Sabah annemle pazara gittik yayan, doldurduk fileleri dönüş Kale dolmuşuyla . Ben acele ediyorum bir an önce eve gidelim bir iki ödevi halledeyim biraz top oynarız sonra kuşlara çıkarım diye…
Ama aklım 1 Mayıs ta…
Sabah gürültü olur diye top oynamayı akşam üstüne erteledik . Ben bir yandan ödevleri bitirmeye çalışıyorum gözüm güvercin kümeslerinde. Kara Mehmet kuşları açsada hemen bende gitsem. Neyse Kara Mehmet akşamdan kalma belli şarkı mırıldanarak çıktı taraçaya. Ben hemen defter kitabı toplayıp fırladım evden. Alt çıkmazdaki Kara Mehmetin eve girdim telaşla adeta uçarak çıktım taraçaya.

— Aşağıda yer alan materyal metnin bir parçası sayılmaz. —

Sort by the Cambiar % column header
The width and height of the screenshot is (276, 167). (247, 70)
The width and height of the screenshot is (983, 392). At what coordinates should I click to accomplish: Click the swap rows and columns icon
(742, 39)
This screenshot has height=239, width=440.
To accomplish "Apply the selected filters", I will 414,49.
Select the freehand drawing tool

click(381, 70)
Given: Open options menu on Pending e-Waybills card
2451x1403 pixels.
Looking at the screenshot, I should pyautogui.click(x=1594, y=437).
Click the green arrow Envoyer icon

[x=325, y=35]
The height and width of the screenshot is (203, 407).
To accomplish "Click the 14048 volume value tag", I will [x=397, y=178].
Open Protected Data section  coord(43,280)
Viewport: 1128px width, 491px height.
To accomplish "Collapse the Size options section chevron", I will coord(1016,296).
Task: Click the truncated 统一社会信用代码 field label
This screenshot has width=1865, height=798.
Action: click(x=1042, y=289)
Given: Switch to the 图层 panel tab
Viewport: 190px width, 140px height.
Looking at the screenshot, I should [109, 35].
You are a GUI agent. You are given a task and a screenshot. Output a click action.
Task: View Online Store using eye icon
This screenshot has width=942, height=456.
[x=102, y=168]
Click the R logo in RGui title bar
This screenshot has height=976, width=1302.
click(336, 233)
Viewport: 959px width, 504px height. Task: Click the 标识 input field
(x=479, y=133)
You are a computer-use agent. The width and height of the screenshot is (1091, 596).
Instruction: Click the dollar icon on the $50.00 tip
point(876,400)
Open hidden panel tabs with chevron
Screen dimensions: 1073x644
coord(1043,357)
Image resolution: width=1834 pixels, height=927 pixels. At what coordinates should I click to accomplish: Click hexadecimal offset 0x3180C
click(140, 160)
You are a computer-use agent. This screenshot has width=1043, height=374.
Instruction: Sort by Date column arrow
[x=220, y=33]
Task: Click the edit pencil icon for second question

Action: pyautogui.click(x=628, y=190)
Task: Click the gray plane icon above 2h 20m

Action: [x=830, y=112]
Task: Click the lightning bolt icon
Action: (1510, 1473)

Kara Mehmet dediğim Mehmet amca yani babamdan biraz küçük. Çok fazla bir adam kabadayı bitirim delikanlı ne derseniz deyin adam gibi adam kamyonu vardı değişik karışık işler yapardı. Herkes ondan çekinirdi o da babamdan. Sever sayardı babamı babamda onu severdi. Kara Mehmet beni çok severdi kuşçuluğu o öğretti bana. Çocukları Hayrettin Deniz Özdirim Bekir e vermezdi kuş kümeslerinin anahtarlarını bana verirdi . O yokken ben açar yemlerdim kuşları. Maalesef Bekir 5 yıl kadar önce kalp krizinden erken ayrıldı aramızdan kardeşim gibi severdim.
O gün Kara Mehmet çok ciddi paraya aldığı dönek güvercinlerden bir kaçını uçurup döndürecekti. Beraber ayar etmiştik kuşları alıştırma antreman dönemi bitmişti tecrübeli mısirilerle uçuracaktık. Uçurduk kuşları ama nafile istediği gibi dönmediler kuşlar. Dönmeyince kara Mehmet boyuna bastı küfürü. Sonra seslendi aşağıya ” Gülser getir kız benim rakıyı mezeyi.”. Neyse O başladı içmeye sonra bana dedi Hadi bi de sen uçur bakalım ver pırıltı . Beni aldı bi panik ya kuşlar uçar da kaçarsa çünkü daha tam ayar değiller. Hadiii diye bağırınca uçurdum yükseldiler ellerimde iki kuş pırıltı vercem Mehmet amcayı taklit etcem. O bekle biraz daha yükselsinler dedi az sonra hadii ver pırıltıyi diye bağırdı iki kuş uçurduk biri bana göre döndü öbürü baş çevirdi sevindim. Kara Mehmet rakıyı yudumlayıp bozdu amk kuşu dedi. Neyi bozdu dedim tekerleği diye bağırdı. İçimden zor bu dönek güvercin işi dedim. Biraz sonra kaplama erkeği uçurdu o istediği gibi dönünce ne varsa bu Yavuz’un kuşlarında var dedi keyiflendi. Çay bardağında içerdi, doldurdu tek seferde içti bu kez.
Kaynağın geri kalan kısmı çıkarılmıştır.